* **INFORMATION GIVEN**:
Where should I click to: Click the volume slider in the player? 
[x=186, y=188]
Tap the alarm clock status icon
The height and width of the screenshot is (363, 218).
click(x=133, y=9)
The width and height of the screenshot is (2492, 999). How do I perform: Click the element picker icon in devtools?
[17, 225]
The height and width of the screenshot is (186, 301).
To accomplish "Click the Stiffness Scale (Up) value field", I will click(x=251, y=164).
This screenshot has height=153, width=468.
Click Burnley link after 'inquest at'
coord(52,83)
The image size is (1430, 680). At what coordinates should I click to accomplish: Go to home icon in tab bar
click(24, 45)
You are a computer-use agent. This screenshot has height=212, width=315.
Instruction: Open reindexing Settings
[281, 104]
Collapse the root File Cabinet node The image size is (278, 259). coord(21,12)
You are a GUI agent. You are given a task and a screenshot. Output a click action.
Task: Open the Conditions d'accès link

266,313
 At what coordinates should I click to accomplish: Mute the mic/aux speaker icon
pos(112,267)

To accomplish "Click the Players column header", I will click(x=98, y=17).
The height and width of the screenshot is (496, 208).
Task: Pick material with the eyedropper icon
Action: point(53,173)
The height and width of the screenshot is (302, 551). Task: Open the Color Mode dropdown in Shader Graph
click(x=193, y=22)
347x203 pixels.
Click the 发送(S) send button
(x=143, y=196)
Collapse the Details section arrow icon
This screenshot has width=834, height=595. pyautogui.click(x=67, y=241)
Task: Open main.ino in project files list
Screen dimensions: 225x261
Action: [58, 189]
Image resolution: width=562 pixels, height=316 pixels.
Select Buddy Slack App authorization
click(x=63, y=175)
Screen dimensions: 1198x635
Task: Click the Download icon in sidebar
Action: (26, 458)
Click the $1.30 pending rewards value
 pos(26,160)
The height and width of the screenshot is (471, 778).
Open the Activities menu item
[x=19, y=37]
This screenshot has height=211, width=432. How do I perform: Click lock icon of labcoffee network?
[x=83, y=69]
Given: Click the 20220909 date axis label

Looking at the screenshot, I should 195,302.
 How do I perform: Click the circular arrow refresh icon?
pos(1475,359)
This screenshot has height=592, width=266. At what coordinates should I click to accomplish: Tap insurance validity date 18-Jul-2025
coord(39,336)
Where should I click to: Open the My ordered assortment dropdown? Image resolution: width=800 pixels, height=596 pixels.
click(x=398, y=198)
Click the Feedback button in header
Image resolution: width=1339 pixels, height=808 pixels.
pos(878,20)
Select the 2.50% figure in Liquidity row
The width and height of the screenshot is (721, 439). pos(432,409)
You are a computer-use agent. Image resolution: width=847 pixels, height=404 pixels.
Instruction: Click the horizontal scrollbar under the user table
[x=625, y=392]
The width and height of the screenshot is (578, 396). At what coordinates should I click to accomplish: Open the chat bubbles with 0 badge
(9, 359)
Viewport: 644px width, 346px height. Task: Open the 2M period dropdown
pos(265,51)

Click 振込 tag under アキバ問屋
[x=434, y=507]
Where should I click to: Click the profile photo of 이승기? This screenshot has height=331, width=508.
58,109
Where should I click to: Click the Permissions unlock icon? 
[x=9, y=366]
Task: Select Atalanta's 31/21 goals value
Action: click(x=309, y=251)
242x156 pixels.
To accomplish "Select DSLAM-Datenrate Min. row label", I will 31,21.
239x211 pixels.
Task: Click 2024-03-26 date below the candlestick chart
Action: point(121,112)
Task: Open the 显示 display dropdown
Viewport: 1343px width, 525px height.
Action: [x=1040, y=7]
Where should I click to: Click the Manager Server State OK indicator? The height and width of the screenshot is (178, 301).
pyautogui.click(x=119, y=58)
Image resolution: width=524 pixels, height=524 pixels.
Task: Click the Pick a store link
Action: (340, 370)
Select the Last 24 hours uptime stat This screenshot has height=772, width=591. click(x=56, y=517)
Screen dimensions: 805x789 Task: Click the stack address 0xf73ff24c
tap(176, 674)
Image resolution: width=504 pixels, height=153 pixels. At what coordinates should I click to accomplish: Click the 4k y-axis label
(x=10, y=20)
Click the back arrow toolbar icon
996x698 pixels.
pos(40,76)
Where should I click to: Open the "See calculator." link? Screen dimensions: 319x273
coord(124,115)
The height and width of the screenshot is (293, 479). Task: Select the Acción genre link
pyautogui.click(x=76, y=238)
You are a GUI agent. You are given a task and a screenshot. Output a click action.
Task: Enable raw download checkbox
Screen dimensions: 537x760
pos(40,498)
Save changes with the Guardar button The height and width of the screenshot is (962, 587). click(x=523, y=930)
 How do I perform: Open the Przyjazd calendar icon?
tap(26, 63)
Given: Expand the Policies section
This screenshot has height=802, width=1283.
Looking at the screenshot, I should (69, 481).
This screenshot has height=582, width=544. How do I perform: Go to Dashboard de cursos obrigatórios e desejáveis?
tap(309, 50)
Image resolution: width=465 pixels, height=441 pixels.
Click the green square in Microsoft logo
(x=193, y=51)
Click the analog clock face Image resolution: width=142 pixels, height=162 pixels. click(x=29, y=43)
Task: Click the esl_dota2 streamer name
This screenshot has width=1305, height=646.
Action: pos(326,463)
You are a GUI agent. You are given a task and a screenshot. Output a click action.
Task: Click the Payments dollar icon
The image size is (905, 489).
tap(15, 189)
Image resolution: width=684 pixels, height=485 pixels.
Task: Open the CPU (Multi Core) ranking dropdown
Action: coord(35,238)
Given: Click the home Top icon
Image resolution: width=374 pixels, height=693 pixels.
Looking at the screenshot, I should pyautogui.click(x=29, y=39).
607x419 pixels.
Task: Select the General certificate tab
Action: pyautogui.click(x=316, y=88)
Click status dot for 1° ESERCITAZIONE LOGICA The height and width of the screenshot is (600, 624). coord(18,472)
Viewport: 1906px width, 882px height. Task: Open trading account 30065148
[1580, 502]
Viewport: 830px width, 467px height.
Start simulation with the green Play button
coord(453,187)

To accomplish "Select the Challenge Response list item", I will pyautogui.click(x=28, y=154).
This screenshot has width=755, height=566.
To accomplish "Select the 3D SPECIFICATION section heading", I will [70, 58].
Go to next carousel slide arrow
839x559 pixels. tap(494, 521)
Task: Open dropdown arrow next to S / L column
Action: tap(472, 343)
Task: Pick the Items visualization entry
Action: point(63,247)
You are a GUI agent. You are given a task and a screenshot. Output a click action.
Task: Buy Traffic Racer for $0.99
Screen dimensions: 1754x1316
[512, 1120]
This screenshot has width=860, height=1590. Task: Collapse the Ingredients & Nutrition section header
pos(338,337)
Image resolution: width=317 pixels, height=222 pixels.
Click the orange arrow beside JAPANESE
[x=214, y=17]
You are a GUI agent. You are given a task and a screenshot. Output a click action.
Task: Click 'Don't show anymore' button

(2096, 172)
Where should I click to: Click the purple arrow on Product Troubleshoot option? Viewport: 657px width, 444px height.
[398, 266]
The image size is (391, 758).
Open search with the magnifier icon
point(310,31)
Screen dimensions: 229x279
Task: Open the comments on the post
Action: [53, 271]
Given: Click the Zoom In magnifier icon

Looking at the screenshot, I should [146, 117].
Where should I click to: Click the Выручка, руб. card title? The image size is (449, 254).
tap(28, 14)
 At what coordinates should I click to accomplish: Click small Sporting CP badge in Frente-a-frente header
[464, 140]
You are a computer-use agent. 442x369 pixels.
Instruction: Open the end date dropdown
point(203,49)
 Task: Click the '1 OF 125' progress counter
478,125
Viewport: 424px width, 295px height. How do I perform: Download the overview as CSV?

* **WORK REQUEST**:
Quote the material exactly, leaving nothing out.

* **TASK RESPONSE**:
Where should I click to: Click the volume slider in the player? 
[x=186, y=188]
Tap the alarm clock status icon
The height and width of the screenshot is (363, 218).
click(x=133, y=9)
The width and height of the screenshot is (2492, 999). How do I perform: Click the element picker icon in devtools?
[17, 225]
The height and width of the screenshot is (186, 301).
To accomplish "Click the Stiffness Scale (Up) value field", I will click(x=251, y=164).
This screenshot has height=153, width=468.
Click Burnley link after 'inquest at'
coord(52,83)
The image size is (1430, 680). At what coordinates should I click to accomplish: Go to home icon in tab bar
click(24, 45)
You are a computer-use agent. This screenshot has height=212, width=315.
Instruction: Open reindexing Settings
[281, 104]
Collapse the root File Cabinet node The image size is (278, 259). coord(21,12)
You are a GUI agent. You are given a task and a screenshot. Output a click action.
Task: Open the Conditions d'accès link

266,313
 At what coordinates should I click to accomplish: Mute the mic/aux speaker icon
pos(112,267)

To accomplish "Click the Players column header", I will click(x=98, y=17).
The height and width of the screenshot is (496, 208).
Task: Pick material with the eyedropper icon
Action: point(53,173)
The height and width of the screenshot is (302, 551). Task: Open the Color Mode dropdown in Shader Graph
click(x=193, y=22)
347x203 pixels.
Click the 发送(S) send button
(x=143, y=196)
Collapse the Details section arrow icon
This screenshot has width=834, height=595. pyautogui.click(x=67, y=241)
Task: Open main.ino in project files list
Screen dimensions: 225x261
Action: [58, 189]
Image resolution: width=562 pixels, height=316 pixels.
Select Buddy Slack App authorization
click(x=63, y=175)
Screen dimensions: 1198x635
Task: Click the Download icon in sidebar
Action: (26, 458)
Click the $1.30 pending rewards value
 pos(26,160)
The height and width of the screenshot is (471, 778).
Open the Activities menu item
[x=19, y=37]
This screenshot has height=211, width=432. How do I perform: Click lock icon of labcoffee network?
[x=83, y=69]
Given: Click the 20220909 date axis label

Looking at the screenshot, I should 195,302.
 How do I perform: Click the circular arrow refresh icon?
pos(1475,359)
This screenshot has height=592, width=266. At what coordinates should I click to accomplish: Tap insurance validity date 18-Jul-2025
coord(39,336)
Where should I click to: Open the My ordered assortment dropdown? Image resolution: width=800 pixels, height=596 pixels.
click(x=398, y=198)
Click the Feedback button in header
Image resolution: width=1339 pixels, height=808 pixels.
pos(878,20)
Select the 2.50% figure in Liquidity row
The width and height of the screenshot is (721, 439). pos(432,409)
You are a computer-use agent. Image resolution: width=847 pixels, height=404 pixels.
Instruction: Click the horizontal scrollbar under the user table
[x=625, y=392]
The width and height of the screenshot is (578, 396). At what coordinates should I click to accomplish: Open the chat bubbles with 0 badge
(9, 359)
Viewport: 644px width, 346px height. Task: Open the 2M period dropdown
pos(265,51)

Click 振込 tag under アキバ問屋
[x=434, y=507]
Where should I click to: Click the profile photo of 이승기? This screenshot has height=331, width=508.
58,109
Where should I click to: Click the Permissions unlock icon? 
[x=9, y=366]
Task: Select Atalanta's 31/21 goals value
Action: click(x=309, y=251)
242x156 pixels.
To accomplish "Select DSLAM-Datenrate Min. row label", I will 31,21.
239x211 pixels.
Task: Click 2024-03-26 date below the candlestick chart
Action: point(121,112)
Task: Open the 显示 display dropdown
Viewport: 1343px width, 525px height.
Action: [x=1040, y=7]
Where should I click to: Click the Manager Server State OK indicator? The height and width of the screenshot is (178, 301).
pyautogui.click(x=119, y=58)
Image resolution: width=524 pixels, height=524 pixels.
Task: Click the Pick a store link
Action: (340, 370)
Select the Last 24 hours uptime stat This screenshot has height=772, width=591. click(x=56, y=517)
Screen dimensions: 805x789 Task: Click the stack address 0xf73ff24c
tap(176, 674)
Image resolution: width=504 pixels, height=153 pixels. At what coordinates should I click to accomplish: Click the 4k y-axis label
(x=10, y=20)
Click the back arrow toolbar icon
996x698 pixels.
pos(40,76)
Where should I click to: Open the "See calculator." link? Screen dimensions: 319x273
coord(124,115)
The height and width of the screenshot is (293, 479). Task: Select the Acción genre link
pyautogui.click(x=76, y=238)
You are a GUI agent. You are given a task and a screenshot. Output a click action.
Task: Enable raw download checkbox
Screen dimensions: 537x760
pos(40,498)
Save changes with the Guardar button The height and width of the screenshot is (962, 587). click(x=523, y=930)
 How do I perform: Open the Przyjazd calendar icon?
tap(26, 63)
Given: Expand the Policies section
This screenshot has height=802, width=1283.
Looking at the screenshot, I should (69, 481).
This screenshot has height=582, width=544. How do I perform: Go to Dashboard de cursos obrigatórios e desejáveis?
tap(309, 50)
Image resolution: width=465 pixels, height=441 pixels.
Click the green square in Microsoft logo
(x=193, y=51)
Click the analog clock face Image resolution: width=142 pixels, height=162 pixels. click(x=29, y=43)
Task: Click the esl_dota2 streamer name
This screenshot has width=1305, height=646.
Action: pos(326,463)
You are a GUI agent. You are given a task and a screenshot. Output a click action.
Task: Click the Payments dollar icon
The image size is (905, 489).
tap(15, 189)
Image resolution: width=684 pixels, height=485 pixels.
Task: Open the CPU (Multi Core) ranking dropdown
Action: coord(35,238)
Given: Click the home Top icon
Image resolution: width=374 pixels, height=693 pixels.
Looking at the screenshot, I should pyautogui.click(x=29, y=39).
607x419 pixels.
Task: Select the General certificate tab
Action: pyautogui.click(x=316, y=88)
Click status dot for 1° ESERCITAZIONE LOGICA The height and width of the screenshot is (600, 624). coord(18,472)
Viewport: 1906px width, 882px height. Task: Open trading account 30065148
[1580, 502]
Viewport: 830px width, 467px height.
Start simulation with the green Play button
coord(453,187)

To accomplish "Select the Challenge Response list item", I will pyautogui.click(x=28, y=154).
This screenshot has width=755, height=566.
To accomplish "Select the 3D SPECIFICATION section heading", I will [70, 58].
Go to next carousel slide arrow
839x559 pixels. tap(494, 521)
Task: Open dropdown arrow next to S / L column
Action: tap(472, 343)
Task: Pick the Items visualization entry
Action: point(63,247)
You are a GUI agent. You are given a task and a screenshot. Output a click action.
Task: Buy Traffic Racer for $0.99
Screen dimensions: 1754x1316
[512, 1120]
This screenshot has width=860, height=1590. Task: Collapse the Ingredients & Nutrition section header
pos(338,337)
Image resolution: width=317 pixels, height=222 pixels.
Click the orange arrow beside JAPANESE
[x=214, y=17]
You are a GUI agent. You are given a task and a screenshot. Output a click action.
Task: Click 'Don't show anymore' button

(2096, 172)
Where should I click to: Click the purple arrow on Product Troubleshoot option? Viewport: 657px width, 444px height.
[398, 266]
The image size is (391, 758).
Open search with the magnifier icon
point(310,31)
Screen dimensions: 229x279
Task: Open the comments on the post
Action: [53, 271]
Given: Click the Zoom In magnifier icon

Looking at the screenshot, I should [146, 117].
Where should I click to: Click the Выручка, руб. card title? The image size is (449, 254).
tap(28, 14)
 At what coordinates should I click to accomplish: Click small Sporting CP badge in Frente-a-frente header
[464, 140]
You are a computer-use agent. 442x369 pixels.
Instruction: Open the end date dropdown
point(203,49)
 Task: Click the '1 OF 125' progress counter
478,125
Viewport: 424px width, 295px height. How do I perform: Download the overview as CSV?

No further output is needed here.